From that trailblazing idea more than 130 years ago, the concept of offering consumers a bit of a tease to get them in the door or to try a new product has become an unwritten code of conduct for businesses of all stripes and sizes. Over the decades, couponing has gone from a sweeping trend for many to almost a lifestyle for some, with websites, books and even television shows dedicated to the art of mastering a savvy deal.
And the forward momentum isn’t slowing down anytime soon.
Let’s face it: Everyone loves a deal. It’s part of human nature. There’s a certain psychology that comes into play when you think you’re getting over on someone by striking a great bargain or finding a special value. It makes us feel good about ourselves, and it makes us feel productive and efficient.
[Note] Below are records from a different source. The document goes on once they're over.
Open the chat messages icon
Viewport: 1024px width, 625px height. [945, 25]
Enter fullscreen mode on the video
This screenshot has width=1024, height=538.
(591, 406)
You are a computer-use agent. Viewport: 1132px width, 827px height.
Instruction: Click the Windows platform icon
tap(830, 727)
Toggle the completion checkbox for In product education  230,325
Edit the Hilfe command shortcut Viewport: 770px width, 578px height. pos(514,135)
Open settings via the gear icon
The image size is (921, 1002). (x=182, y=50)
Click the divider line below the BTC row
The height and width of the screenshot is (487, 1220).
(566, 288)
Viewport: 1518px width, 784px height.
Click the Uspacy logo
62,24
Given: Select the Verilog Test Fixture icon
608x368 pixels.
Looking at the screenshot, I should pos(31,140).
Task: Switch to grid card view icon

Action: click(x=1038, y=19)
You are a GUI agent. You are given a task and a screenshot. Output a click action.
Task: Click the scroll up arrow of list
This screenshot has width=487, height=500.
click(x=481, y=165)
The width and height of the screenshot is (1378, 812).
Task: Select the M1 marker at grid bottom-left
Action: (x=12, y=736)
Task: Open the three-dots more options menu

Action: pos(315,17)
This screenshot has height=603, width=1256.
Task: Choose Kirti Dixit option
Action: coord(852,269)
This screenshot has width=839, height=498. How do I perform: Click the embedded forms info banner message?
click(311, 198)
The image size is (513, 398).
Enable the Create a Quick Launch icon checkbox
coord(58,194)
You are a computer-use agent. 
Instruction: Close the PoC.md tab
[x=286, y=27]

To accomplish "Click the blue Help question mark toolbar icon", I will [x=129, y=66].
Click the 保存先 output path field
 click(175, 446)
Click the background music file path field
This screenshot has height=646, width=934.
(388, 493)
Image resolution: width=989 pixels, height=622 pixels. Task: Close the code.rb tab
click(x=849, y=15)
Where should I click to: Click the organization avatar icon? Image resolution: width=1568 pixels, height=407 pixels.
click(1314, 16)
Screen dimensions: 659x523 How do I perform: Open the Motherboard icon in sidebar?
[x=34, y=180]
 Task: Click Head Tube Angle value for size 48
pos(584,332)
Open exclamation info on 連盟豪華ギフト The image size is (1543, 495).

On the flip side of the cash register, it builds brand loyalty and invites potential buyers to explore new experiences.
The market and consumer data giant Statista released a 2021 report on U.S. coupon market trends that showed coupons are more than a mere gimmick — and although more and more people are putting the scissors back in the junk drawer in favor of digital deals, coupons are still shaping how consumers shop and influencing the shopping decisions they make. Some of the most striking statistics include:
- U.S. coupon use dominates: 88% of survey respondents in the United States stated they had used coupons for shopping in 2020. That is slightly down from levels in the 90% range the prior two years, but the showing is nonetheless extremely impressive and hard to ignore.
- A taste for something new: Ah, to be young and adventurous again. The younger the customer, the more likely they seem to be to let a deal inspire them to try something new. Among respondents, 89% of millennial shoppers in the United States would try a new brand if they were offered a coupon or discount. That makes millennials the most likely generation to do so, ahead of Generation X respondents with 86%.
- The bargain of bare necessities: The U.S. shopper survey indicated household items (46%), restaurants and food delivery (41%), and grocery delivery (40%) were the most-searched-for coupon categories. That shouldn’t be a surprise since the survey was conducted in the middle of a global pandemic. Yet, it’s no stretch to think those areas would generate the most attention regardless of the coronavirus.
- Season’s greetings: 62% of survey respondents stated better prices would influence them to try a new store or online retailer during the holiday season.
- Tip your postal carrier: The mailbox still matters. Roughly 40% of survey respondents stated they looked in the mail for discounts or offers for shopping in physical stores, proving that going old school still has some swagger.
Coupons still matter. With more shopping options and more ways to reach those future customers coming to light every day, perhaps they matter more than ever. They build an unspoken bond between a business and consumer: If you’re willing to give my shop, product or service a chance, I’ll give you a bit of an incentive. The idea may be more than 130 years old, but the formula for success still works.
And by the way, that little Coca-Cola upstart is still in business.